Morris pointed to JetBlue Airways Corp., co-founded by Neeleman, which went public less than a year after the Sept. 11, 2001, terrorist attacks. Spirit’s initial public sale was in 2011, a year stung by higher fuel prices and slow economic growth. In Europe, discounters Ryanair Holdings Plc and EasyJet Plc rapidly expanded in the early 2000s while larger rivals like British Airways were cutting spending after the war in Iraq and the outbreak of SARS discouraged travel.

Leisure carriers eschew direct competition with the behemoths wherever possible. They focus on smaller, secondary cities, avoid time-consuming stops at hub airports and fly less than daily to many destinations. Often known as ultra low-cost carriers, or ULCCs, many couple deeply discounted fares with fees for anything extra.

“That’s what the ULCCs and investors are banking on—that spurred by these low fares and new, underserved routes you’ll see passenger growth at a multiple greater than GDP growth,” said Joe Mohan, an aviation consultant in Westlake, Texas, and former CEO of Grupo Viva, the parent of several Latin American discount airlines.

Frontier’s Biffle also cites three rounds of government stimulus checks over the past 13 months, which helped boost the U.S. savings rate by $1.5 trillion, as a catalyst to spur a travel boom. Spending on durable goods soared in 2020 as Americans fixed up their homes, bought a car or replaced appliances, all while not traveling, United Airlines Chief Executive Officer Scott Kirby noted at a March 15 JPMorgan Chase & Co. investor conference. That leaves wanderlust next on many Americans’ wish list.

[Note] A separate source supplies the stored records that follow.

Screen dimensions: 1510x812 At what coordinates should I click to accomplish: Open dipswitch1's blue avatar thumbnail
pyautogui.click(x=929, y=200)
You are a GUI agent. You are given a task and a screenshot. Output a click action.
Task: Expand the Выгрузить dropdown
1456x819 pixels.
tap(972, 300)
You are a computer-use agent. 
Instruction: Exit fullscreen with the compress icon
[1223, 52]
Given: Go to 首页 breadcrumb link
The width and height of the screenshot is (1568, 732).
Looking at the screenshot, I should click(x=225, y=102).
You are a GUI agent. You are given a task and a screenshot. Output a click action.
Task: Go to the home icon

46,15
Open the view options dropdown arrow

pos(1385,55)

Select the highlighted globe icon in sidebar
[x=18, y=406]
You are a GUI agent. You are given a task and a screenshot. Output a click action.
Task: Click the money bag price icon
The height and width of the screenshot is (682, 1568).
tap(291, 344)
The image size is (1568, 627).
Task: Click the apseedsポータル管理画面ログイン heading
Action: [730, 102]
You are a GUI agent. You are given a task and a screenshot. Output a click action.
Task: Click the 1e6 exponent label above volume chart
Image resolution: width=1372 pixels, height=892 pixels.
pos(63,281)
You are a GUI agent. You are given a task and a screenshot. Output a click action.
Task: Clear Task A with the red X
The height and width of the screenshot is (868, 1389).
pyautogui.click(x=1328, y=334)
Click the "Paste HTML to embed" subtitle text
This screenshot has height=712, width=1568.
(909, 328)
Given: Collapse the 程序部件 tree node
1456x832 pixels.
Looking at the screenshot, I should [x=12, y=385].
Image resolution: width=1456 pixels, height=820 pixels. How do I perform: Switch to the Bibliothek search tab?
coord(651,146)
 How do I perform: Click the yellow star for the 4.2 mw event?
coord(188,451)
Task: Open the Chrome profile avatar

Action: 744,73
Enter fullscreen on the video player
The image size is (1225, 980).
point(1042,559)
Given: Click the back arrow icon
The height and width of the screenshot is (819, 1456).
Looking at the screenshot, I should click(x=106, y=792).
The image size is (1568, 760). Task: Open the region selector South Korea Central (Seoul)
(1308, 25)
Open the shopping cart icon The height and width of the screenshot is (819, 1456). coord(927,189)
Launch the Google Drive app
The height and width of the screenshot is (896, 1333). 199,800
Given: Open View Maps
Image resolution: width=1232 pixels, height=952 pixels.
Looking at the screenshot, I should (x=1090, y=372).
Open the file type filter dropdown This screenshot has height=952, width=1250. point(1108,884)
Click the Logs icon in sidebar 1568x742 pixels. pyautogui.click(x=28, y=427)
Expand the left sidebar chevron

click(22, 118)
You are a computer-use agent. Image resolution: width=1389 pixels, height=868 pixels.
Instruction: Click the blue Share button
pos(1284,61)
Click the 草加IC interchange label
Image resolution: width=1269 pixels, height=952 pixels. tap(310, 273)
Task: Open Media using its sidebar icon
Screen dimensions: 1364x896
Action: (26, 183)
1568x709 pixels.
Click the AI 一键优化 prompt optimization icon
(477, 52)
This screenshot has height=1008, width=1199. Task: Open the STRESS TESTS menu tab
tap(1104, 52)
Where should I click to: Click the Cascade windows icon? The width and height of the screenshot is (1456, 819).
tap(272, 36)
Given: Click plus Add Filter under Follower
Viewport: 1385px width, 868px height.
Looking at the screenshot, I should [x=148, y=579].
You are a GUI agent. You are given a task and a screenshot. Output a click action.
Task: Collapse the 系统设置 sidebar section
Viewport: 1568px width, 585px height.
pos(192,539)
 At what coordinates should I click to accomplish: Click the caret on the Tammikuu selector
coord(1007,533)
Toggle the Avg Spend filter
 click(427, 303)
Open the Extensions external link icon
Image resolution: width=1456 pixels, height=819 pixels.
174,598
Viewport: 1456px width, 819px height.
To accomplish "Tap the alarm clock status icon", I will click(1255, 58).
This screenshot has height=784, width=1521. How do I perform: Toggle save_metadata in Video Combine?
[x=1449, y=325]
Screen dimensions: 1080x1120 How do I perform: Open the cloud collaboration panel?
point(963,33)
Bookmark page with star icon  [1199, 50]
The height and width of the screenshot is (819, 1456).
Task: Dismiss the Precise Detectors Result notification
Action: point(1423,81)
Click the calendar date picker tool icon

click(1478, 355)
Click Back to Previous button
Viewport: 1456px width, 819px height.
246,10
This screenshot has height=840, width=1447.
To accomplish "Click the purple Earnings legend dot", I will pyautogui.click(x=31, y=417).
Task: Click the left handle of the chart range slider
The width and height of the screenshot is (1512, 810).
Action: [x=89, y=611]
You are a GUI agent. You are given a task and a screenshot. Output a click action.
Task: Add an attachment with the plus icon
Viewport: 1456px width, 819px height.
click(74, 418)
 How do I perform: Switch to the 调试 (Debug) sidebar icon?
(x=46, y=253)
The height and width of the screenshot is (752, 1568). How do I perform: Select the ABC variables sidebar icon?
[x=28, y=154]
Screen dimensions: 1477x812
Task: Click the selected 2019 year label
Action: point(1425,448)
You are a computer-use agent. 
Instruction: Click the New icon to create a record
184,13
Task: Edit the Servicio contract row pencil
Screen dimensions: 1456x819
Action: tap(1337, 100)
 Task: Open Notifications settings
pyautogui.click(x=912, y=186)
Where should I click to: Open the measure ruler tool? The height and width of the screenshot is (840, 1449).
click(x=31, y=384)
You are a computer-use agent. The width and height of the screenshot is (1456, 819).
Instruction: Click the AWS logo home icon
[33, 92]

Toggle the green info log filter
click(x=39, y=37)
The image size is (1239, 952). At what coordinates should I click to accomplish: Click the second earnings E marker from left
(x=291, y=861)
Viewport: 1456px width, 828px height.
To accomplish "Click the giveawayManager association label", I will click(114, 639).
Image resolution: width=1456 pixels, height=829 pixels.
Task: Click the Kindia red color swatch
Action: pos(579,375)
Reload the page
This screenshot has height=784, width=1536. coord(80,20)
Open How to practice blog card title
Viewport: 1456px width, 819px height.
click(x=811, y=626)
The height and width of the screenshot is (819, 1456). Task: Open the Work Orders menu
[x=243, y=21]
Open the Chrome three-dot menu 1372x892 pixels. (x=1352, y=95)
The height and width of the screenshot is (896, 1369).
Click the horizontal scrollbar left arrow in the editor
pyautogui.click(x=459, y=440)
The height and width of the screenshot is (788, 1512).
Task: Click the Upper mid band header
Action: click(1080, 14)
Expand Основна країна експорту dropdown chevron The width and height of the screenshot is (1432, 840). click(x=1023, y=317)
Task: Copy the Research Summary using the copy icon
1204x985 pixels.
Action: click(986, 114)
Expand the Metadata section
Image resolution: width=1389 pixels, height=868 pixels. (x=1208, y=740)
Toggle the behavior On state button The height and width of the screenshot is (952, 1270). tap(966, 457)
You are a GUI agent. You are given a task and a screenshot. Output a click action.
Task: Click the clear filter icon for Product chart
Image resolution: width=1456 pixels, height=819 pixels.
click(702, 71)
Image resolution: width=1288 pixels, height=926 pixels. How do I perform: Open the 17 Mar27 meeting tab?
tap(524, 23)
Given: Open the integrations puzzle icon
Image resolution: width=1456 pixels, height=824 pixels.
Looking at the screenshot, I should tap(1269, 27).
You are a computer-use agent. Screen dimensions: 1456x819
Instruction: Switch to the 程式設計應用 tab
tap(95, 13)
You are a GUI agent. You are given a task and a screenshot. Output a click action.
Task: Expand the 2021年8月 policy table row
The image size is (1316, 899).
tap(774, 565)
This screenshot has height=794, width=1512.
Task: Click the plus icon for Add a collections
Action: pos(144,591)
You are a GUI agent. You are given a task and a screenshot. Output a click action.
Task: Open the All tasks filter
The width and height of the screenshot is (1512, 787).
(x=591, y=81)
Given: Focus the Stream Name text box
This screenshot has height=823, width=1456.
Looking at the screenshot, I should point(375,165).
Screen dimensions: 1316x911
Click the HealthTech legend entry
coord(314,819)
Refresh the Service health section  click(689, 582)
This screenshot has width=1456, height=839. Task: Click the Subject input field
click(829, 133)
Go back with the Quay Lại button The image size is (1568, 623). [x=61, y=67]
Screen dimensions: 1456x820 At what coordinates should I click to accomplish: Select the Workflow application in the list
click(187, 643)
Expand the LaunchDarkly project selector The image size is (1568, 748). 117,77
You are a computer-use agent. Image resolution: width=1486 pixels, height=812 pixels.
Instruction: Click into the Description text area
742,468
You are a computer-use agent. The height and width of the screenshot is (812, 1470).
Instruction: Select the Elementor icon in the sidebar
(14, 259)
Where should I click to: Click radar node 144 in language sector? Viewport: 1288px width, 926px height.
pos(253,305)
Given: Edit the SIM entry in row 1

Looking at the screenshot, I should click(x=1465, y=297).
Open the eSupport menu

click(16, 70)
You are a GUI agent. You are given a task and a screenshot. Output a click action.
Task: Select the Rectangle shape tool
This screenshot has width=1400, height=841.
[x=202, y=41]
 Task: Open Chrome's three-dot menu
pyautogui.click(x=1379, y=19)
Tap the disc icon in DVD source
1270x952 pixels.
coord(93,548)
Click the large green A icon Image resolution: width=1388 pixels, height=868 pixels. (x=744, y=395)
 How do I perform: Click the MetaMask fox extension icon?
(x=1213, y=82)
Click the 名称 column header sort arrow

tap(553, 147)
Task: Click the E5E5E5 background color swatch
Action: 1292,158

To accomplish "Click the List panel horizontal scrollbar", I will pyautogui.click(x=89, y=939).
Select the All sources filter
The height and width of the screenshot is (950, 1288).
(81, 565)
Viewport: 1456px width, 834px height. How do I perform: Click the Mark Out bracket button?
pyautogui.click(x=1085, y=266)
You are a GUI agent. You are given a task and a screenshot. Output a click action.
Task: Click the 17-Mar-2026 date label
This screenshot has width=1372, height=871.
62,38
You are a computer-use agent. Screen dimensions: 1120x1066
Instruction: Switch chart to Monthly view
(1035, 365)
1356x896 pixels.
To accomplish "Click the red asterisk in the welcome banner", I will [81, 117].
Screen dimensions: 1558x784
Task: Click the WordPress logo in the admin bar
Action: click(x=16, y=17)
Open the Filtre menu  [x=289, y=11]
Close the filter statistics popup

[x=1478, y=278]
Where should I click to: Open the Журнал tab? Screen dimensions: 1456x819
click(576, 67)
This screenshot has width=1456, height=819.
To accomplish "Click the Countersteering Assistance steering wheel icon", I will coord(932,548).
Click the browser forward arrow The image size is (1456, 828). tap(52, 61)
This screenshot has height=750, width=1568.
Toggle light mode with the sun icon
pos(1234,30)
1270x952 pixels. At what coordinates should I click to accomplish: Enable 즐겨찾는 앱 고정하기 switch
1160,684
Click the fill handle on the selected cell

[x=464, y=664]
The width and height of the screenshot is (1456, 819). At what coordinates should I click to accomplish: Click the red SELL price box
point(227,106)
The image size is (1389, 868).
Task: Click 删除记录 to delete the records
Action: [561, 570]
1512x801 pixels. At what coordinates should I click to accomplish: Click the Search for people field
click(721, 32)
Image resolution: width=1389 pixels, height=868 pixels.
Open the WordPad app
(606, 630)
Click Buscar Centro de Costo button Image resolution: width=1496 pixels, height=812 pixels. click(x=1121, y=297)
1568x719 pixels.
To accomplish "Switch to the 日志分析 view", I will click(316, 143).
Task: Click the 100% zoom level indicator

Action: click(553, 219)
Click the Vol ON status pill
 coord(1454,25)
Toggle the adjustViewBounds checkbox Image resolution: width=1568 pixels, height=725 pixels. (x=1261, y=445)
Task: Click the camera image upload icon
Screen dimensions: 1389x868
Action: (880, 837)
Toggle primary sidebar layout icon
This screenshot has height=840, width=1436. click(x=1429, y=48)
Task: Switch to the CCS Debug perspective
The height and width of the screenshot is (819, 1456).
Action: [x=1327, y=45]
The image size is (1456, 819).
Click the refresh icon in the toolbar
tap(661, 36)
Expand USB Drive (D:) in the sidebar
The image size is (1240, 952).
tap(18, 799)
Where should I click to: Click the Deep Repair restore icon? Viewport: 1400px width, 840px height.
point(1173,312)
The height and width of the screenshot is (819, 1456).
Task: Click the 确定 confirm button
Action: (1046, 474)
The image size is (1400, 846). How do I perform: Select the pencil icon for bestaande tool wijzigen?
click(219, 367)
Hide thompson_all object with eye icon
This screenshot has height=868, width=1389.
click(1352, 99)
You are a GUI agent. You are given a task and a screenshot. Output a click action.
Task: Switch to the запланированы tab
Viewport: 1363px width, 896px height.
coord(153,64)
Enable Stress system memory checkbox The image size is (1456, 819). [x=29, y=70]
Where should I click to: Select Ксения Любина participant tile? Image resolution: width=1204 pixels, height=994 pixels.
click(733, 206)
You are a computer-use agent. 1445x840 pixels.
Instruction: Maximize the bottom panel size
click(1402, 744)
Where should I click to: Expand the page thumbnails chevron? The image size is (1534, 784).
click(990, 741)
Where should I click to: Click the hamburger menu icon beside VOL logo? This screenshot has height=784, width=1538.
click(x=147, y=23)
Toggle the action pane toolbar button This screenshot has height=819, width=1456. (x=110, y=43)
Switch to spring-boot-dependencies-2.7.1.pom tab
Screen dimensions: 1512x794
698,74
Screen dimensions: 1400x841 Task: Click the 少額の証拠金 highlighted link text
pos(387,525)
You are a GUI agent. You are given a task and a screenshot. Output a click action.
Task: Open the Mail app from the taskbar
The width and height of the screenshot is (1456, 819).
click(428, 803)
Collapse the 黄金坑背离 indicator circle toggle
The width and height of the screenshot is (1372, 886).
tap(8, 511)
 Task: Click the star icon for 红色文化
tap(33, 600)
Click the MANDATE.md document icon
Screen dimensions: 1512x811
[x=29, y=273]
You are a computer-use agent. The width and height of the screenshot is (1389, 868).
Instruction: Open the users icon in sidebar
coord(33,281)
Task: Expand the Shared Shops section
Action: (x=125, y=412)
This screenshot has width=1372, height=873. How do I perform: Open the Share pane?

“I think all that durable expense that would have been happening in 2022, 2023, 2024, you’ve already bought a new washing machine, you don’t have to buy another one,” Kirby said. “That money that got spent was pulled forward” and will prompt consumers to take more leisure trips over the next three years, he said.

Investor funds aren’t flowing to airlines only in the U.S. In Europe, a startup called Norse Atlantic Airways is keen to reprise the trans-Atlantic Boeing 787 flying of the defunct Norwegian Air International. Another Norwegian domestic carrier, Flyr AS, raised 600 million kroner ($70.7 million) and plans to begin flying this summer. In the U.K., a budget startup named flypop plans to serve the South Asian diaspora by flying Airbus A330s from London to India, starting with Amritsar and Ahmedabad.

Globally, ultra low-cost carriers command roughly 30% of total seats in mature aviation markets but only around 5% in the U.S., Mohan said. “ULCCs will capture their natural share, and whether that’s 30% or not it’s a lot closer to 30% than it is to 5%,” he said.

Domestic leisure travel also holds the appeal of durability, said Lukas Johnson, Breeze’s chief commercial officer, offering a common travel scenario as an example: “I got a kid and my parent wants to see the kid and that demand does not go away.”

This article was provided by Bloomberg News.